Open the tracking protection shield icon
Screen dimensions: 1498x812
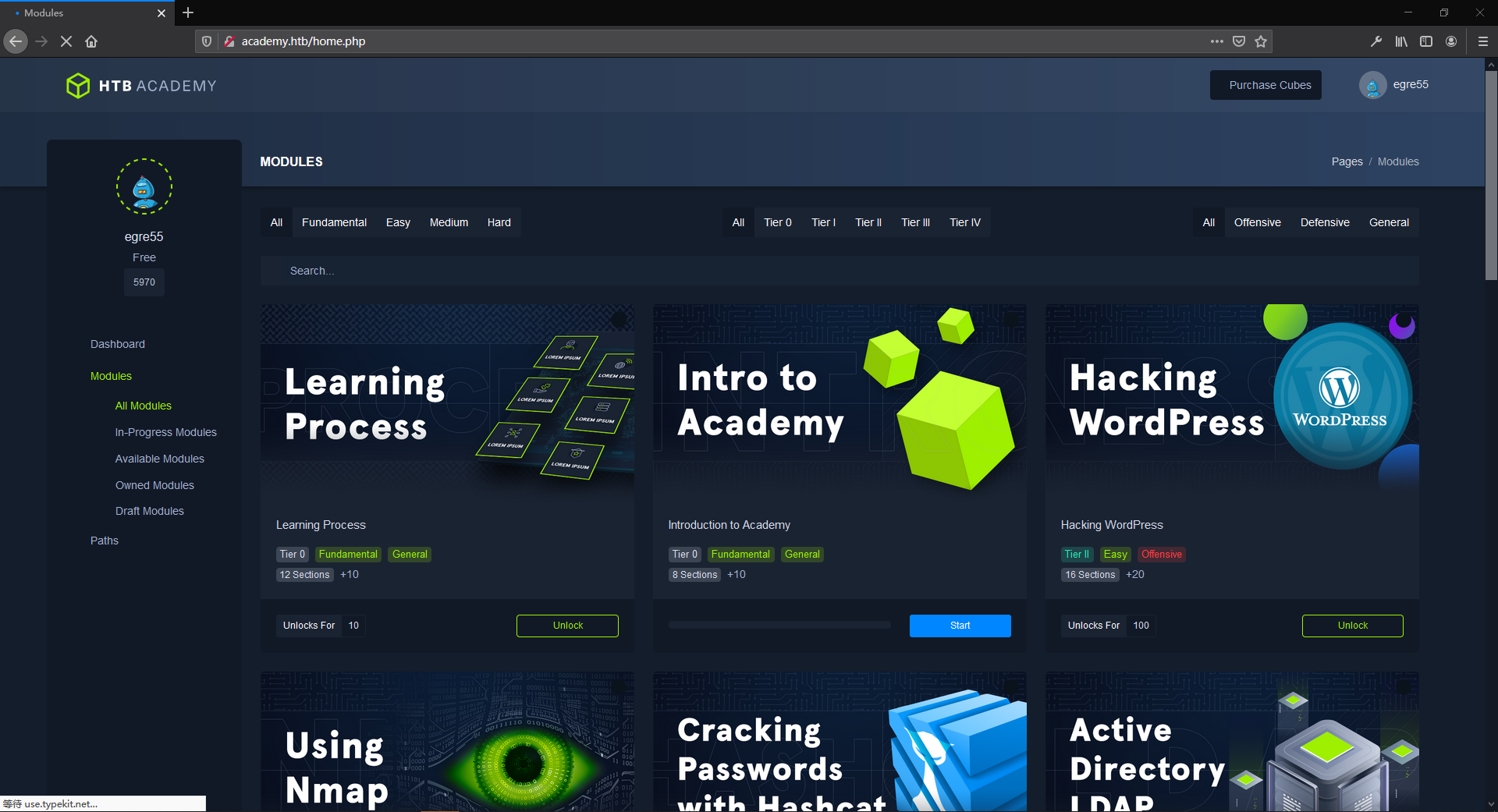pyautogui.click(x=206, y=41)
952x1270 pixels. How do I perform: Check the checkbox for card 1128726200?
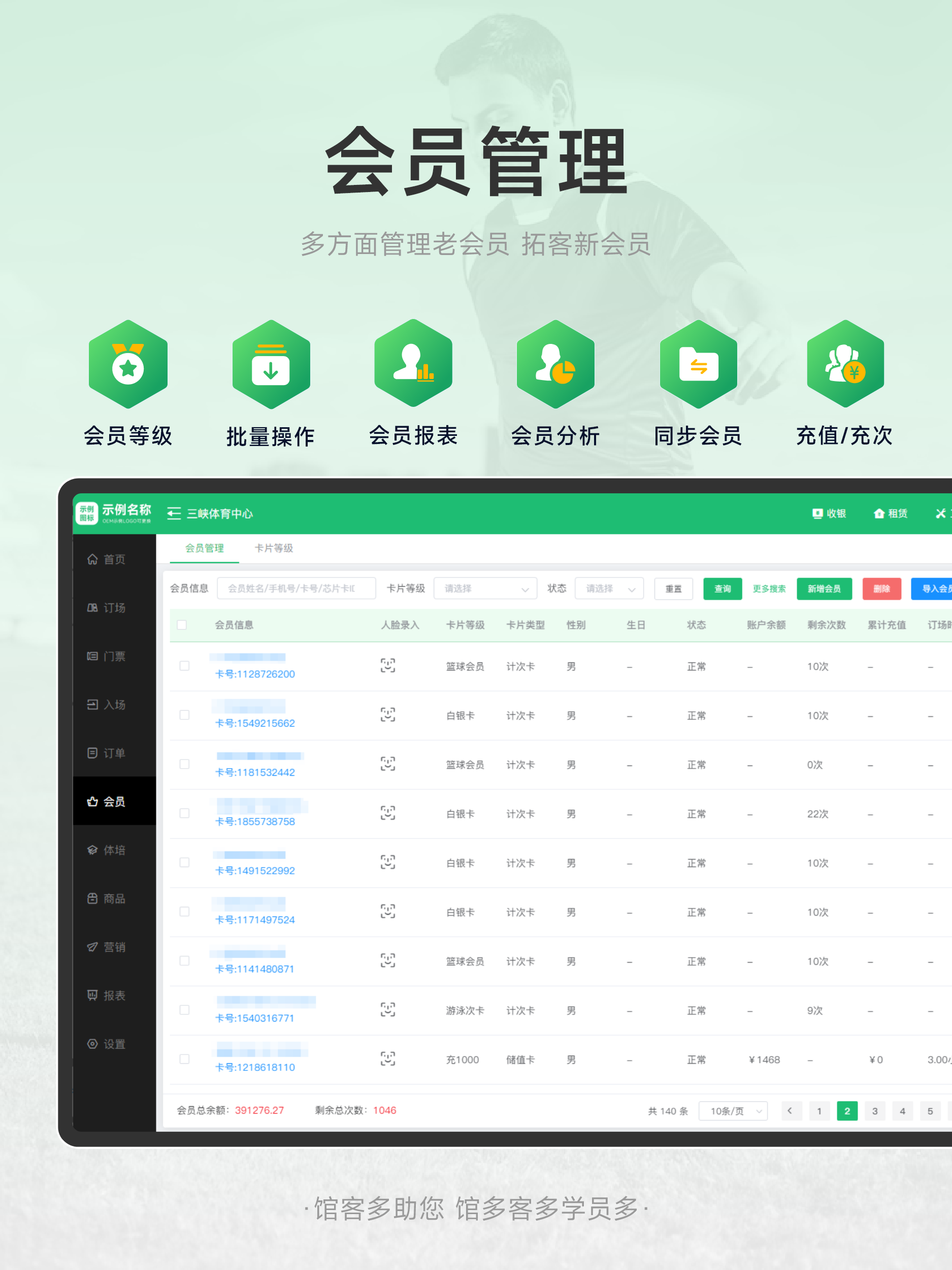click(x=184, y=667)
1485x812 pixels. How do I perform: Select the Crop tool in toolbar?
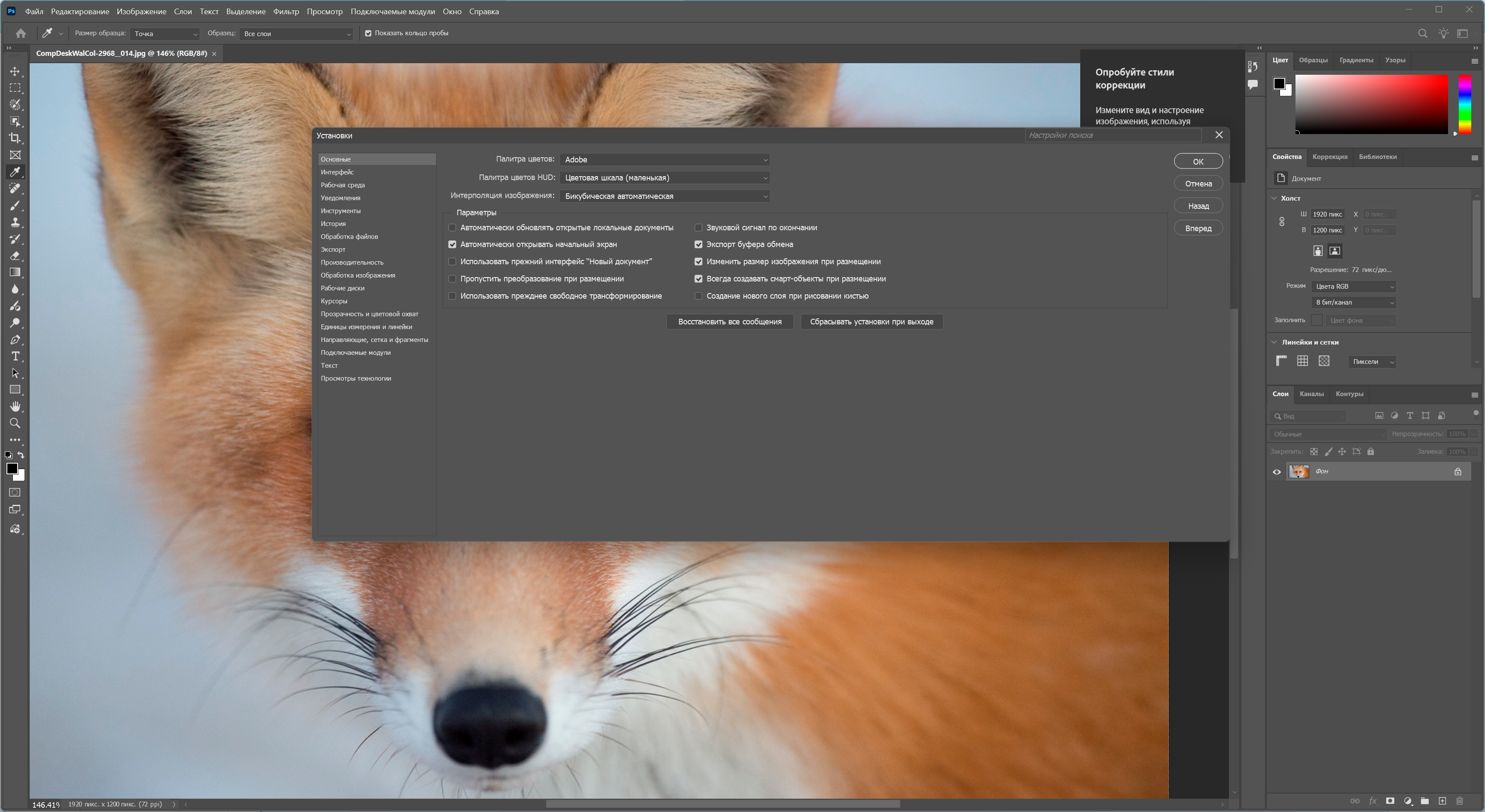click(x=15, y=138)
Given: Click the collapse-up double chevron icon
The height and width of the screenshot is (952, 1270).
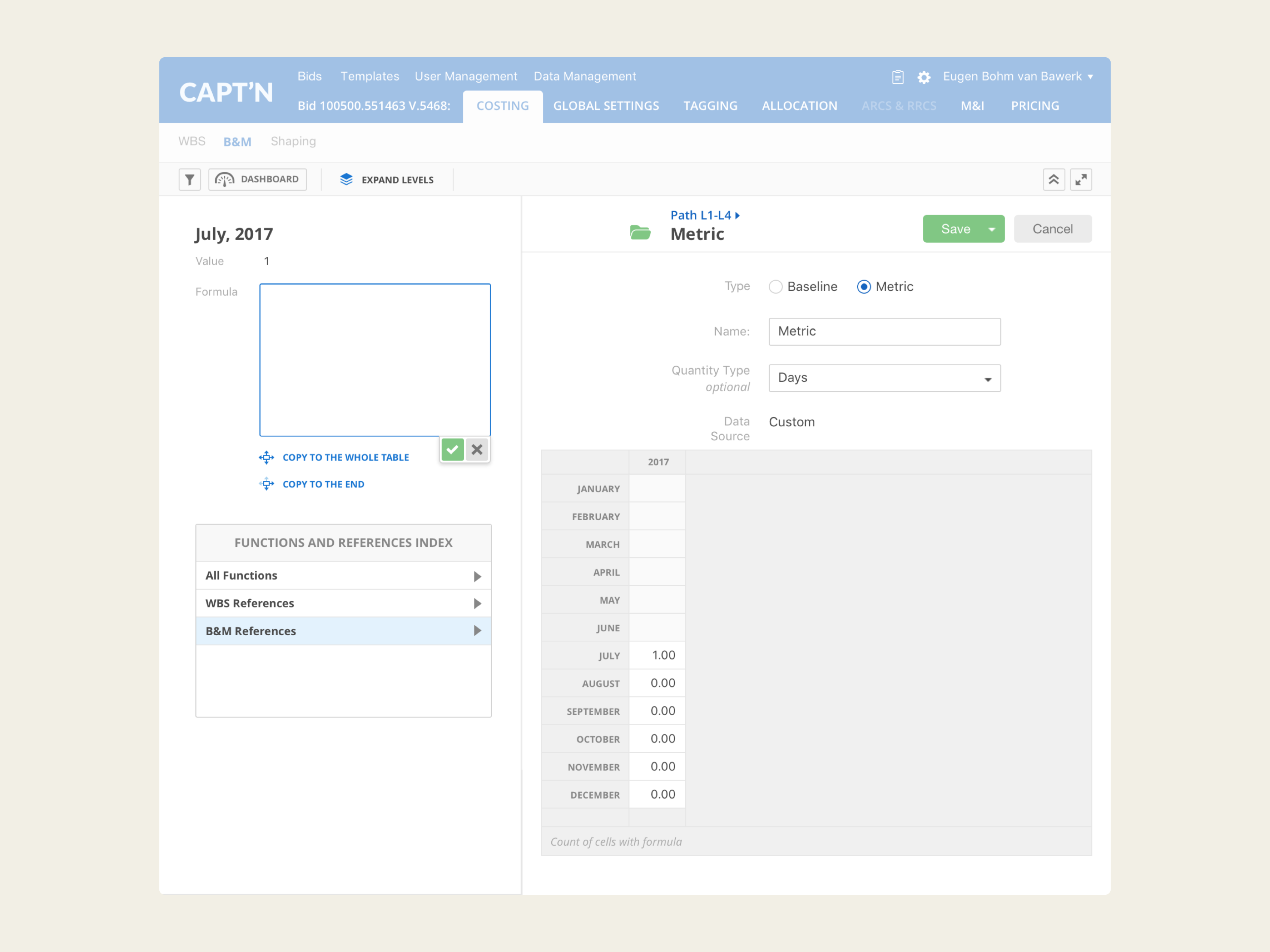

-*-

TASK DIRECTIONS:
Count, in the listing, each line that holds the string "icon", then give the count and nothing else.

RESULT OF THE TASK:
2